A economia argentina registrou uma contração de 0,6% no segundo trimestre de 2026, marcando a primeira queda trimestral desde 2024. O desemprego subiu para 7,9%, afetando aproximadamente 1,8 milhão de pessoas. O risco país fechou em 515 pontos, enquanto o peso argentino demonstra sinais de instabilidade, com o dólar blue e o câmbio atacadista em flutuações. Uma missão do Fundo Monetário Internacional (FMI) chega ao país na segunda-feira, 21 de setembro, para avaliações econômicas. Conforme divulgado pelo INDEC, o Produto Interno Bruto (PIB) apresentou retração de 0,6% em relação ao trimestre anterior, com ajuste sazonal. O consumo privado caiu 2,4%, embora o crescimento interanual da economia ainda seja de 2,0%.

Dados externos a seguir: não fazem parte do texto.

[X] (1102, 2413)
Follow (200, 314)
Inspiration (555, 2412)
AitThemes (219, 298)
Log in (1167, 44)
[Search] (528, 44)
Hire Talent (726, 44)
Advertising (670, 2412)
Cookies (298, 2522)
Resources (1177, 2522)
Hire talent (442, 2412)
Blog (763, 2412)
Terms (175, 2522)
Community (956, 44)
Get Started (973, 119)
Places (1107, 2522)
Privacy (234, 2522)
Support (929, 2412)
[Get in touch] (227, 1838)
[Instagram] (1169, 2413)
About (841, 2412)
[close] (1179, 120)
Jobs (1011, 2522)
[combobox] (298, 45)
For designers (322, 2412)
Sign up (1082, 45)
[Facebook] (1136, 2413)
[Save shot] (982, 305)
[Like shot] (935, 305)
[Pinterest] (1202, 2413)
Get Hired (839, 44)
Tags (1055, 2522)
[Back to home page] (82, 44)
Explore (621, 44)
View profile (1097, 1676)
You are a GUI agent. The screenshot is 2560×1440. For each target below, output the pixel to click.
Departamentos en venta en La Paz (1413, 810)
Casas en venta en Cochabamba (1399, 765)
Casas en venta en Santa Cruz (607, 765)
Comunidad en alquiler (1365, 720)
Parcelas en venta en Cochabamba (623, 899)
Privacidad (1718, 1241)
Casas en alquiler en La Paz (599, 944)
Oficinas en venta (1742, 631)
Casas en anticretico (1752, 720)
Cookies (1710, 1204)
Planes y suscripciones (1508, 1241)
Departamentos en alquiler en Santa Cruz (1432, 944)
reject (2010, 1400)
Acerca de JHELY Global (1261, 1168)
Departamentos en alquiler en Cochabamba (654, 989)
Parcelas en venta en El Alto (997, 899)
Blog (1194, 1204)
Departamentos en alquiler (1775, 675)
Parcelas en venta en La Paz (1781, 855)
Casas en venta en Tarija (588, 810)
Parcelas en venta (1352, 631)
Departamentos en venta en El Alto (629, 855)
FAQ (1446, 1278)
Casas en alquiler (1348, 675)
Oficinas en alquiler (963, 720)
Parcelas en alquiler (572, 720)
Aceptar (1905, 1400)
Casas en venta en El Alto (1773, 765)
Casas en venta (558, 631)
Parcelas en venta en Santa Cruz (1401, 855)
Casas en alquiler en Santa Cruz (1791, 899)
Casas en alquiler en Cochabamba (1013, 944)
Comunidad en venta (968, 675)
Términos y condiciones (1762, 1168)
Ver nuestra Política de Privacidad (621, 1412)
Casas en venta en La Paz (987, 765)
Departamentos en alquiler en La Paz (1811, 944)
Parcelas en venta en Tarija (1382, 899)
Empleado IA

Economia Argentina em Alerta
O cenário econômico da Argentina apresenta desafios, com a divulgação de dados preocupantes sobre o desempenho do PIB e o aumento do desemprego. A contração de 0,6% no segundo trimestre, segundo o INDEC, interrompe uma sequência de crescimento e sinaliza a necessidade de atenção. O aumento do desemprego para 7,9% reflete um impacto direto no mercado de trabalho, afetando um número significativo de cidadãos.
O risco país, um indicador da percepção de risco de investimento na Argentina, atingiu 515 pontos. Essa alta pode dificultar o acesso do país a financiamentos internacionais e encarecer o custo da dívida. Paralelamente, o mercado cambial mostra volatilidade, com o dólar blue operando entre 1.535 e 1.555 pesos, e o peso no mercado atacadista recuando para a faixa de 1.501 a 1.510. A chegada da missão do FMI na próxima segunda-feira é vista como um momento crucial para entender os próximos passos da política econômica do país, conforme o Campo Grande NEWS checou.
Chile em Feriado Prolongado e UF em Alta
O Chile inicia hoje o primeiro de dois feriados prolongados, as Fiestas Patrias. Durante este período, bancos, cartórios e escritórios públicos estarão fechados. Supermercados e shoppings também não operarão em decorrência da lei de feriados irrenunciáveis. Apesar do fechamento dos mercados, a Unidade de Fomento (UF), um indexador financeiro utilizado no país, continua a se revalorizar, atingindo 40.959,07 pesos chilenos, o equivalente a aproximadamente US$ 42,90. Isso significa que aluguéis e depósitos indexados à UF continuarão a ter seus valores atualizados diariamente.
A paralisação das atividades comerciais e financeiras é uma tradição durante as Fiestas Patrias. No entanto, serviços essenciais como restaurantes, cinemas, postos de gasolina e farmácias de plantão permanecerão em funcionamento. As tradicionais fondas em Santiago também estarão abertas durante todo o fim de semana. O Campo Grande NEWS aponta que a obrigação de hastear a bandeira nacional é mandatória em ambos os dias de feriado.
México e Colômbia: Simulados e Desvalorização Cambial
No México, o peso fixou-se em 17,1872. O país se prepara para o Simulacro Nacional, um exercício de simulação de terremoto que ocorrerá amanhã ao meio-dia. A iniciativa visa testar os planos de emergência e a resposta da população a desastres naturais. Espera-se que haja breves interrupções nas ruas e escritórios durante o simulado.
Já na Colômbia, a Taxa Representativa do Mercado (TRM) subiu para 3.151,73 pesos colombianos, configurando a desvalorização mais expressiva da semana. Um milhão de dólares agora equivale a aproximadamente 3.151.730.000 pesos colombianos. A moeda tem apresentado fraqueza, e o Banco Central colombiano divulgará uma nova taxa de câmbio ainda hoje. O Campo Grande NEWS destaca que a TRM em vigor hoje é a mais fraca da semana, refletindo a tendência de desvalorização do peso colombiano.
Moedas da América Latina: Um Panorama
O real brasileiro mantém-se estável após a decisão do Copom sobre a taxa Selic, que permanece em 13,75%. A taxa de câmbio PTAX abriu em 5,1515 / 5,1521. No Chile, com os mercados fechados, o dólar observado manteve-se em 954,85 pesos chilenos, enquanto a UF continua sua trajetória de alta.
A Argentina busca estabilizar sua economia em meio a indicadores de contração e aumento do desemprego. O país aguarda a missão do FMI para definir os próximos passos. O México foca na preparação para o simulado nacional, enquanto a Colômbia lida com a desvalorização de sua moeda. O cenário geral na América Latina aponta para uma semana de atenção a indicadores econômicos e eventos de segurança.